I’ve likened Bryan to a unicorn, not because he was a mythical, mystical, enchanted beast. He.was.rare. Precious. He preferred to discuss ideas much more than events or people. He could change his mind with well-argued, reasonable, and passionate push-back. He listened actively, almost irritatingly so. He made his space welcome to the vulnerable. He was endlessly curious about the world, the universe, the opinions of others, my opinions. Now I want to make sure you know I’m not deifying the man. Bryan was absolutely human and anyone who was on a bike ride with him when the hangries hit KNOWS just how much so.

I know exactly how lucky I am to have been married to this man. I know what it means to be with someone whose heart and mind are peerless. That’s what makes being single now so incredibly difficult. I long for nothing less than a unicorn and I know that’s improbable and definitely more than a little greedy.

So what then? Admittedly, for the past year and change, I’ve been more of a grief aardvark. But maybe instead of looking for another unicorn, I need to become the unicorn–a better listener, a safe place for the vulnerable, more willing to admit when I’m wrong, able to change my mind when presented with new evidence.

I certainly have some work to do.

Waves Still Crash

This morning, as I stood in my kitchen listening to Chris Stapleton serenade me while I drank my coffee, I looked over at our breakfast table.
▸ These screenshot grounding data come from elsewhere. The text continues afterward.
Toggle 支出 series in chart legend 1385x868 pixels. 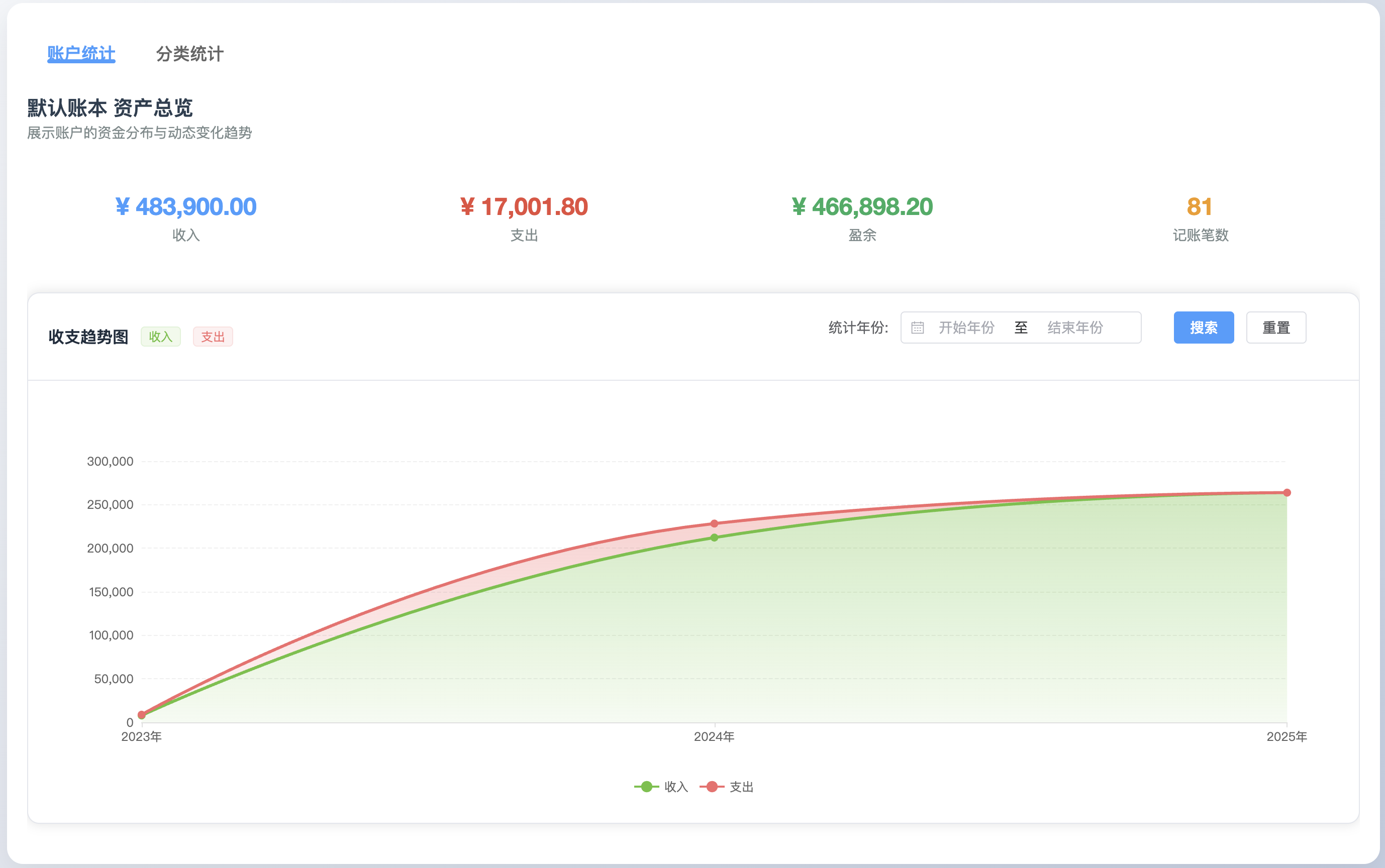point(727,787)
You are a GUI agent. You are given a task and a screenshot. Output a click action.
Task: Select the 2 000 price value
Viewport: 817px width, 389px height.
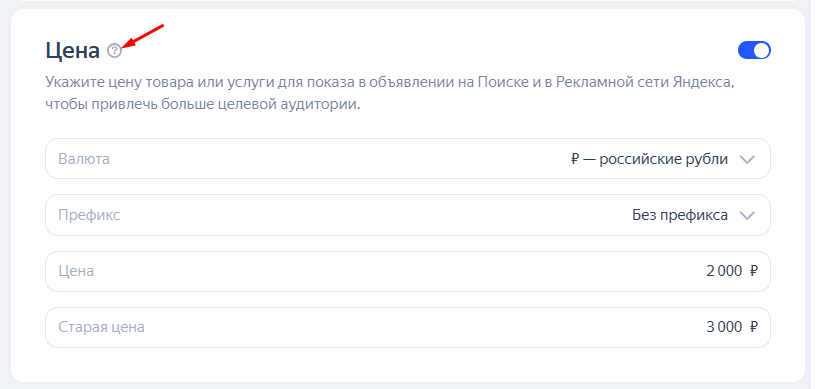pyautogui.click(x=724, y=271)
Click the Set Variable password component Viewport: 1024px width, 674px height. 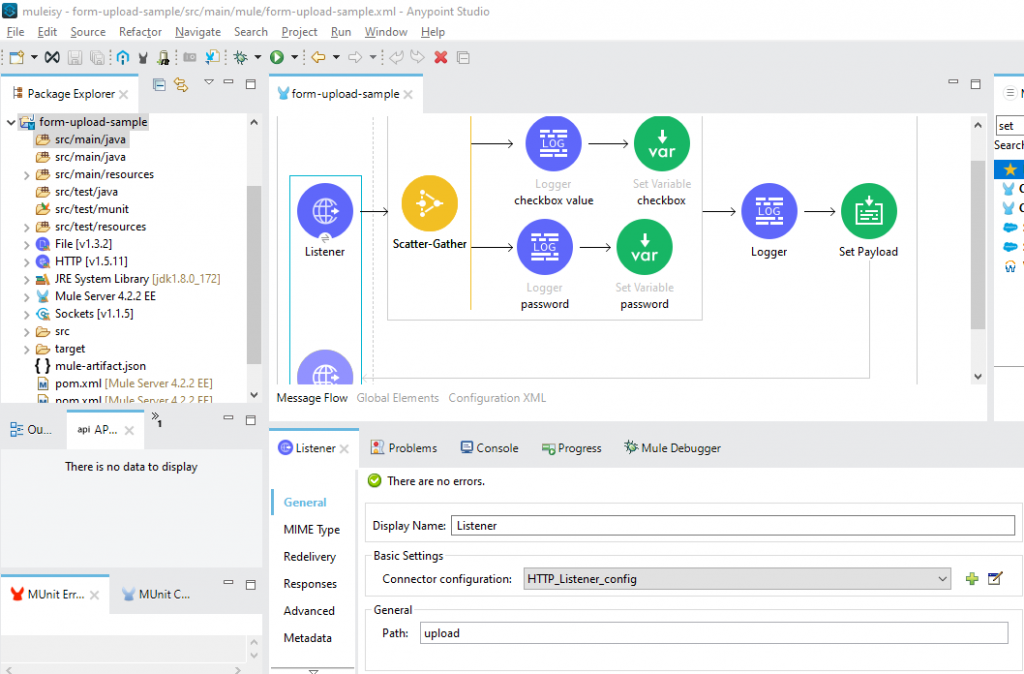[x=644, y=247]
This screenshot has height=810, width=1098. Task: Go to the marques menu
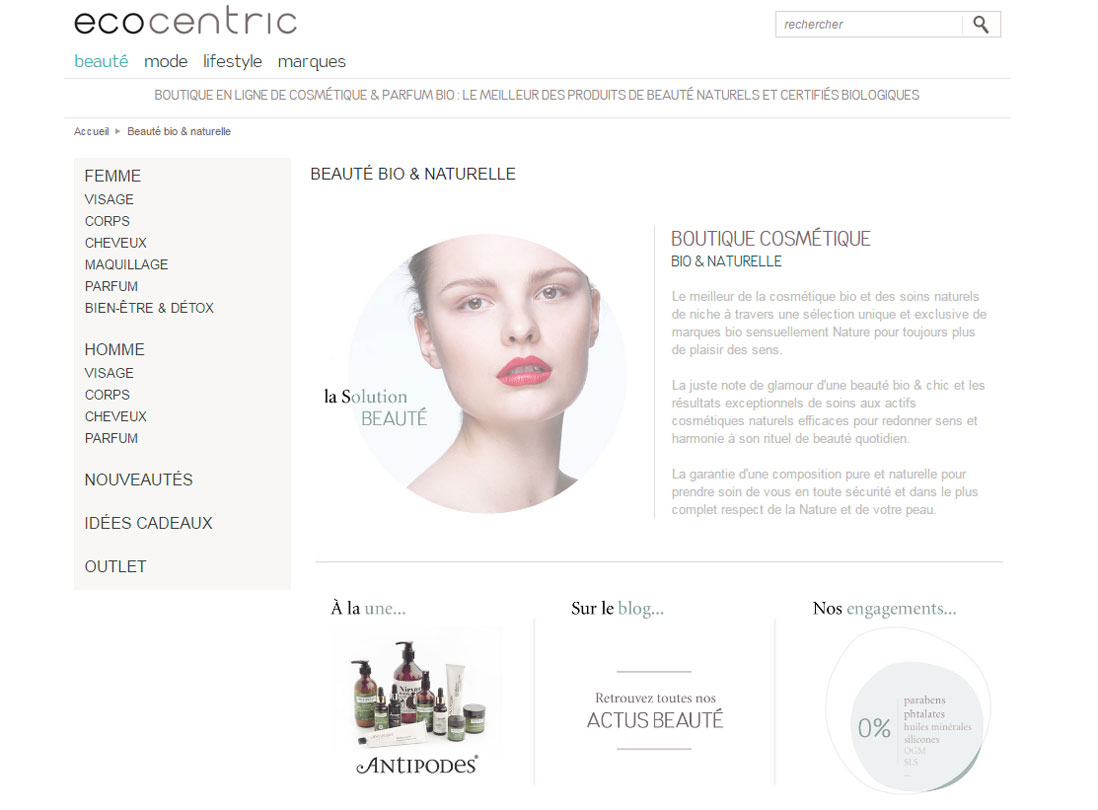pos(312,62)
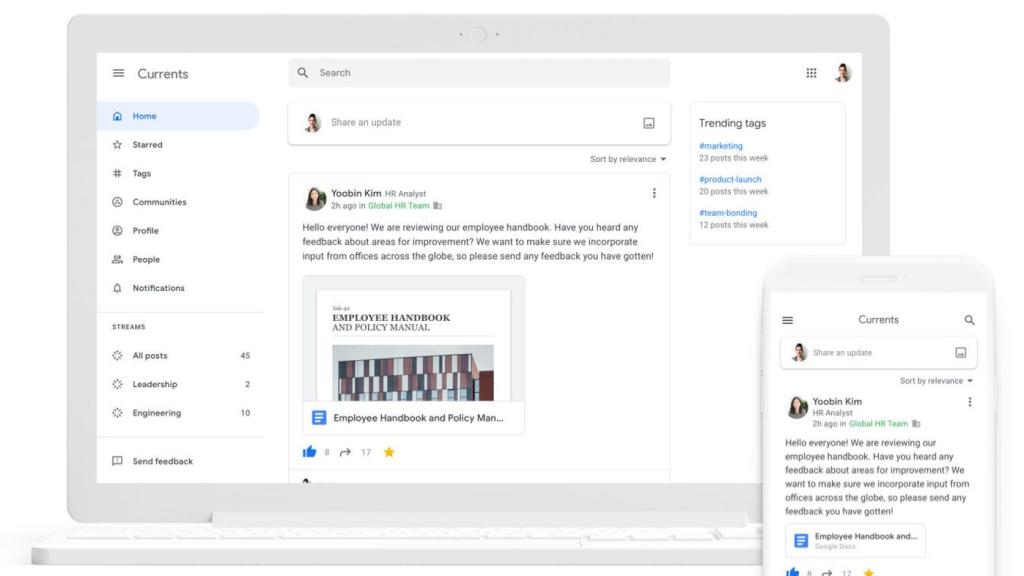This screenshot has width=1024, height=576.
Task: Open the navigation hamburger menu
Action: [118, 72]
Bryan’s chair has a basket of clean towels I need to fold resting on it. The lyrics “Time keeps tickin’ on by so slow They say it’ll heal you, but I hope it don’t though” punched me in the gut. And then the tears started. The warmth and cadence of Bryan’s voice, talking about everything, his endless curiosity seeking out what I thought, the way his eyes would light up at me like I was the most beautiful woman on earth–they are so astonishing in their absence, his absence. My kitchen, filled with music and memories, is empty without him here.

The rhythm of regular days, working, walking, dancing, singing, tending cats, gardening, cooking, cleaning (not as much as I should), paying bills, discovering new expenses, whack-a-moling the problems and surprises that arise all fill space; they don’t fill his space. And they don’t erase the ache that is now a permanent feature to my heart. My God, I miss him so much.

A High Price and Worth It

I enjoy scrolling through Instagram for funnies to share with my people. I want to bring humor and levity–life is heavy and hard, bringing laughter and lightness makes me feel good. Sometimes while I’m there, though, I get little nuggets of wisdom and this one from author Ali Smith really struck me: “When you have love in the equation, you also have death in the equation. The love story is always about the threat and promise of loss.”
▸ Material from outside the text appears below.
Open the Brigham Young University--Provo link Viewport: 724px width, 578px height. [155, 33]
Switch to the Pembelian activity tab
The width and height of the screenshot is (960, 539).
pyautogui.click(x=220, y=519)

“The promise of loss” stood out the most. Every relationship has loss for one reason or another. It’s broken off. The people grow and change and the relationship that was is no longer (maybe it’s a new one). Or somebody dies. For every single relationship, the loss is built in. So then why do we do it? Why do we love? Why do we build relationships with people? Because it’s worth it.

I watched my husband’s life slip through my fingers like sand and I have never known a pain more excruciating. I couldn’t fix it and I couldn’t heal him. Once he was gone I had to piece some version of a life without him which was antithetical to every choice I had made for the fourteen years prior. And I would choose him all over again knowing what was coming because we were worth it. The life we built was filled with joy, laughter, amazing meals shared with friends, travel, play, delight, curiosity, hard work, anger, frustration, tears, passion, and a few cats.

Knowing that loss is built in, I ask myself if I would be open to loving like that again. My answer is yes. It may be a high price, but it’s worth it. Life with love is so much richer than a life without it.